Solved – Gradients of cross-entropy error in neural network

classificationneural networks

Neural network with a single hidden layer of logistic units being used for a multi–class classification problem:

\begin{align}
h &= \sigma (W^{(1)} x+b^{(1)}) \\[5pt]
\hat y &= {\rm softmax}(W^{(2)}h + b^{(2)})
\end{align}

and trained using the cross–entropy error:

$$
C(y,\hat y) = -\sum_i y_i \log \hat y_i
$$

I need to find the gradients of the error with respect to the parameters in the first layer, i.e., the layer closest to the input. The output target $y$ is a one-hot representation.

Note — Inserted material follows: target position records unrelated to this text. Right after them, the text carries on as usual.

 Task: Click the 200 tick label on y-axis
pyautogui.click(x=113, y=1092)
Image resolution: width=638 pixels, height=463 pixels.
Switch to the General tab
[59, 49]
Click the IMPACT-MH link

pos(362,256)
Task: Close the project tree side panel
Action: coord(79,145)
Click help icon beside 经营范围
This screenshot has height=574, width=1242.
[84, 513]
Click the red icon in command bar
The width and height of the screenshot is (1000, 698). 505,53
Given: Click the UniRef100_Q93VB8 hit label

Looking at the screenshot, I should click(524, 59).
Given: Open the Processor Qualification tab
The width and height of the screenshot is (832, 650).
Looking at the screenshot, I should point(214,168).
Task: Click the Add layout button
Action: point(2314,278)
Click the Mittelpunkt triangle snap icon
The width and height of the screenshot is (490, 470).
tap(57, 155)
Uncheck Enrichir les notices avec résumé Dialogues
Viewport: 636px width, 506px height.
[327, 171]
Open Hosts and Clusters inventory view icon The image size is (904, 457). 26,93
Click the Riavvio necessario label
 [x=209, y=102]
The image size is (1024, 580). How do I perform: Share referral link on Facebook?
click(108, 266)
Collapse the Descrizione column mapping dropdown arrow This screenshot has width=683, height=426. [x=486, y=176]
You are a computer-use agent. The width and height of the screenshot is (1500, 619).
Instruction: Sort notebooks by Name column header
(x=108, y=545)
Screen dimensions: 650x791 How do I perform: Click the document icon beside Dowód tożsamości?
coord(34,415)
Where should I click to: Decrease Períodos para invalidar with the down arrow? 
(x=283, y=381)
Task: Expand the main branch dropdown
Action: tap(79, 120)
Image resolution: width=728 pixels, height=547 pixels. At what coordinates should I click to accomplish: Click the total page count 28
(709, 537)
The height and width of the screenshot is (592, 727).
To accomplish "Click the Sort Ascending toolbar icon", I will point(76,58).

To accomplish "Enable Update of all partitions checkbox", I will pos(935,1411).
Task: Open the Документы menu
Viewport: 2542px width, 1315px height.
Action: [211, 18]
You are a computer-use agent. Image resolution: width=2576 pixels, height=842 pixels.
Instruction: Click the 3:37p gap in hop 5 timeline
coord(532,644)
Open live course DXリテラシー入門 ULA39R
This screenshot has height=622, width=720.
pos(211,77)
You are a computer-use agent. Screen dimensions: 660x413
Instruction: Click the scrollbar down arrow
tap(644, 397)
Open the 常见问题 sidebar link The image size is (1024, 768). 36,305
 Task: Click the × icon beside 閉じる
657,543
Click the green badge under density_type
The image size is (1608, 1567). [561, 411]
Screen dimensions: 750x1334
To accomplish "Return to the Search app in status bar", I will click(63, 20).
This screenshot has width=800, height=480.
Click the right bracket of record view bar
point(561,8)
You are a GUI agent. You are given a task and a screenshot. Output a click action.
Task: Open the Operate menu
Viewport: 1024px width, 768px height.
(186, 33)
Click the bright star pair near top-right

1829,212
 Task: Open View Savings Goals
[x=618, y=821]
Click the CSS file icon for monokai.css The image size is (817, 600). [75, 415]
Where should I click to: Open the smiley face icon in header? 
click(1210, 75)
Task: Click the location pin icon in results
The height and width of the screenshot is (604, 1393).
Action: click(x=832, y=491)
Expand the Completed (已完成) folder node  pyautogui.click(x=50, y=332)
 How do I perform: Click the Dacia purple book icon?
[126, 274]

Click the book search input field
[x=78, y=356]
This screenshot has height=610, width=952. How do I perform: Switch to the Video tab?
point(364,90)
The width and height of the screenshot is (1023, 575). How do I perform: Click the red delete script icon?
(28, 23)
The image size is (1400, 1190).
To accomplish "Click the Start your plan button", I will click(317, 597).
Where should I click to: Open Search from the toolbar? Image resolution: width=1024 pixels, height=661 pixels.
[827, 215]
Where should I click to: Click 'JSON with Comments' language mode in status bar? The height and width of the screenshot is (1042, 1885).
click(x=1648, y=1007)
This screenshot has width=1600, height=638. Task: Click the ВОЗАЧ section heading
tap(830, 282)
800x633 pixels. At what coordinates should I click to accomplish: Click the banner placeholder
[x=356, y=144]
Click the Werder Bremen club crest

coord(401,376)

Was given this additional info:
$$
\frac{\partial C}{\partial z} = y – \hat y
$$
where
$$
z = W^{(2)}h + b^{(2)}
$$

Best Answer

Use the chain rule,

$$ \frac{\partial C}{\partial W_1} = \frac{\partial C}{\partial z} \frac{\partial z}{\partial h} \frac{\partial h}{\partial a} \frac{\partial a}{\partial W_1} , $$ where
$$ a = W_1x+b_1 . $$

$$ \frac{\partial C}{\partial z} = y-\hat{y}, $$

$$ \frac{\partial z}{\partial h} = W_2, $$

$$ \frac{\partial h}{\partial a} = \sigma(a)(1 - \sigma(a)), $$

$$ \frac{\partial a}{\partial W_1} = x, $$ so $$ \frac{\partial C}{\partial W_1} = (y-\hat{y})W_2\sigma(a)(1 - \sigma(a))x = (y-\hat{y})W_2h(1 - h)x. $$

You could take a look at Pattern Recognition and Machine Learning Section 5.3 for details.